#### Provided records
------------------------------------------------------------------------
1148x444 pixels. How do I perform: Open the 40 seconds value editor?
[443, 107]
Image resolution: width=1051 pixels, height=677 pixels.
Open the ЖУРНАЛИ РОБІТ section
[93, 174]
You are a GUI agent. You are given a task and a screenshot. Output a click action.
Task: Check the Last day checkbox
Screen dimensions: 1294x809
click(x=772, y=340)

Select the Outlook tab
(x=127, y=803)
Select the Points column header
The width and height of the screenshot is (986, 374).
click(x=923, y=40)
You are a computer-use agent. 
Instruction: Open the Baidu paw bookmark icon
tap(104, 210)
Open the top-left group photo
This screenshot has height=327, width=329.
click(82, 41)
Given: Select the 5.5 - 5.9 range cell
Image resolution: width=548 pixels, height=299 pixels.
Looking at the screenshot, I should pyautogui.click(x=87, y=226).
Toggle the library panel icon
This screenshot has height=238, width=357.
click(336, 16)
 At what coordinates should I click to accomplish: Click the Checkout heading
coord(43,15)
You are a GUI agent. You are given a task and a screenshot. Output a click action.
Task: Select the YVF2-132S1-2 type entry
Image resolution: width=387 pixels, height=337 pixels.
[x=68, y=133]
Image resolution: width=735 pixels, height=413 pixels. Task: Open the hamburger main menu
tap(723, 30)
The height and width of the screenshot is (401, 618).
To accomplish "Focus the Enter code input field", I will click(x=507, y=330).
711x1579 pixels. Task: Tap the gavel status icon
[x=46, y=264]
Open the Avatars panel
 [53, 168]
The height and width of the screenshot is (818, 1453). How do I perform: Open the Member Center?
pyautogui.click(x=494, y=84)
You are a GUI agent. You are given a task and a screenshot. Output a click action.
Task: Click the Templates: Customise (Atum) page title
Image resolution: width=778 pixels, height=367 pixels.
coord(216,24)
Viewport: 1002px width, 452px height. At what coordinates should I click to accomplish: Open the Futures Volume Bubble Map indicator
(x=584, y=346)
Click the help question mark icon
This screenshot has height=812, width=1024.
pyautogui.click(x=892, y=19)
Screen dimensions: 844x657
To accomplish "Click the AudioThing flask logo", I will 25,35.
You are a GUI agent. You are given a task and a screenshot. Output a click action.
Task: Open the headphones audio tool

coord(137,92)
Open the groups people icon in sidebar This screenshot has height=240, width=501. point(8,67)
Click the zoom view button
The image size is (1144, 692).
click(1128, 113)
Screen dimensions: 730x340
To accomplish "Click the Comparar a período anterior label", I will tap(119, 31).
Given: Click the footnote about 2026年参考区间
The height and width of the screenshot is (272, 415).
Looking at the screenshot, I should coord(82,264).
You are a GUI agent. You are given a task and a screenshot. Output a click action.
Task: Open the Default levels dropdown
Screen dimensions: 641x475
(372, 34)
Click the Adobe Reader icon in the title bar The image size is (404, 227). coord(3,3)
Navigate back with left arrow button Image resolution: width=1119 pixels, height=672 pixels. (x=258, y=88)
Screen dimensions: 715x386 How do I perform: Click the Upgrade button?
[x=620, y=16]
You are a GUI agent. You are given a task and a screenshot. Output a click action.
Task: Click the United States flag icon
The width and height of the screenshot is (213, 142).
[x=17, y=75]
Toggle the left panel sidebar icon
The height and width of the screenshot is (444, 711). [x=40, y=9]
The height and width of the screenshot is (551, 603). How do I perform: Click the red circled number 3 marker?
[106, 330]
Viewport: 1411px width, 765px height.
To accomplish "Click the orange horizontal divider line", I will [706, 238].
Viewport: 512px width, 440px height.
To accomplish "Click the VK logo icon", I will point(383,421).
------------------------------------------------------------------------
#### Task objective
Go through the entries and copy each line holding the string "logo".

#### Solution to this task
To accomplish "Click the AudioThing flask logo", I will 25,35.
To accomplish "Click the VK logo icon", I will point(383,421).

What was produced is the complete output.